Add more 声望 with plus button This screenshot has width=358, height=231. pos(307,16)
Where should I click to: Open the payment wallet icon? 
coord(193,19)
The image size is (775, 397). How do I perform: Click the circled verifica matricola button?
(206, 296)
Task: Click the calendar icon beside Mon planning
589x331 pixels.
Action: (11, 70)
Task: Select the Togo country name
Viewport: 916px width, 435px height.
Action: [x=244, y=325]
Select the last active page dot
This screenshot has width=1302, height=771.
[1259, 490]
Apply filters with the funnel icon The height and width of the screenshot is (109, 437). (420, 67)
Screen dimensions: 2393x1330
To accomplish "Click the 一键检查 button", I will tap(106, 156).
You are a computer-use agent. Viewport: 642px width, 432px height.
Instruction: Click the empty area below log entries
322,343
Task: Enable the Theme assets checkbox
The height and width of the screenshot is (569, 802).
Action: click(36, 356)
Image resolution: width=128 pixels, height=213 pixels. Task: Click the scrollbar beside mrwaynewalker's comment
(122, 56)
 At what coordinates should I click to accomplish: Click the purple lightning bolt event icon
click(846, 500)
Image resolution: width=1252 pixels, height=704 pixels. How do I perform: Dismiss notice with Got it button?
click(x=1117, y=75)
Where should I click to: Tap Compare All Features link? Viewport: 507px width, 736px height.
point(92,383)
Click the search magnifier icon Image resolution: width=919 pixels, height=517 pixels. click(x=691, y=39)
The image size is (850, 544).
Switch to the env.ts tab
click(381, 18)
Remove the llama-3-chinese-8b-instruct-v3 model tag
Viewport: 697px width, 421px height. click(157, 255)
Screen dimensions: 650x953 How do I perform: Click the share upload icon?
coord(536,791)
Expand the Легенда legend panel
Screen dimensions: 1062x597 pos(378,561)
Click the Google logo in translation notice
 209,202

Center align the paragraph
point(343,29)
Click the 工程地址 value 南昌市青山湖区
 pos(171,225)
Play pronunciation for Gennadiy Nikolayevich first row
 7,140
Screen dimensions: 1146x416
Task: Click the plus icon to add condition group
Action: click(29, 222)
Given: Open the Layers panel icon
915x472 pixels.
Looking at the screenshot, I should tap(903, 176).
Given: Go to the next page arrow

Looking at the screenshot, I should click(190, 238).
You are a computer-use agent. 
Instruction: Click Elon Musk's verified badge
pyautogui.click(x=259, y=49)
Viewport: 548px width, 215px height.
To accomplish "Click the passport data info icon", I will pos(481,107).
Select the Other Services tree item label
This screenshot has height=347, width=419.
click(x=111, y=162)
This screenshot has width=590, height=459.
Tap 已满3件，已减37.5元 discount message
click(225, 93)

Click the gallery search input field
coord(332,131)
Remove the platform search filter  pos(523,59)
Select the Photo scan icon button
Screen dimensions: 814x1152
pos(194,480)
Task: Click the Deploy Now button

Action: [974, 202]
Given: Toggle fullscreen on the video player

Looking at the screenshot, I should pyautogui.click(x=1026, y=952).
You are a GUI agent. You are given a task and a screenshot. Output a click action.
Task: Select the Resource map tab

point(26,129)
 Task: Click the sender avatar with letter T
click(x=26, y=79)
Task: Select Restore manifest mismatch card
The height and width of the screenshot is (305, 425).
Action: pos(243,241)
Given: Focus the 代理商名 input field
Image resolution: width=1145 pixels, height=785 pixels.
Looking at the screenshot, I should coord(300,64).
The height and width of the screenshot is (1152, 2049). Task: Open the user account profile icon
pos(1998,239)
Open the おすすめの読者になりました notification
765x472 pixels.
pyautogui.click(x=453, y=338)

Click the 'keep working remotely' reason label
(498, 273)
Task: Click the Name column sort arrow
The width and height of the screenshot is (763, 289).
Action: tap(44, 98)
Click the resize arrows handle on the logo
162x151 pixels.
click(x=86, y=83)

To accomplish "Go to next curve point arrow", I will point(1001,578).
_ _ _
**REQUIREMENTS**
Reproduce the lines of the listing starting with the line that contains "Click the 工程地址 value 南昌市青山湖区" and going on through the line that contains "Action: click(29, 222)", with both of those lines included.

**FINISHED TASK**
Click the 工程地址 value 南昌市青山湖区
 pos(171,225)
Play pronunciation for Gennadiy Nikolayevich first row
 7,140
Screen dimensions: 1146x416
Task: Click the plus icon to add condition group
Action: click(29, 222)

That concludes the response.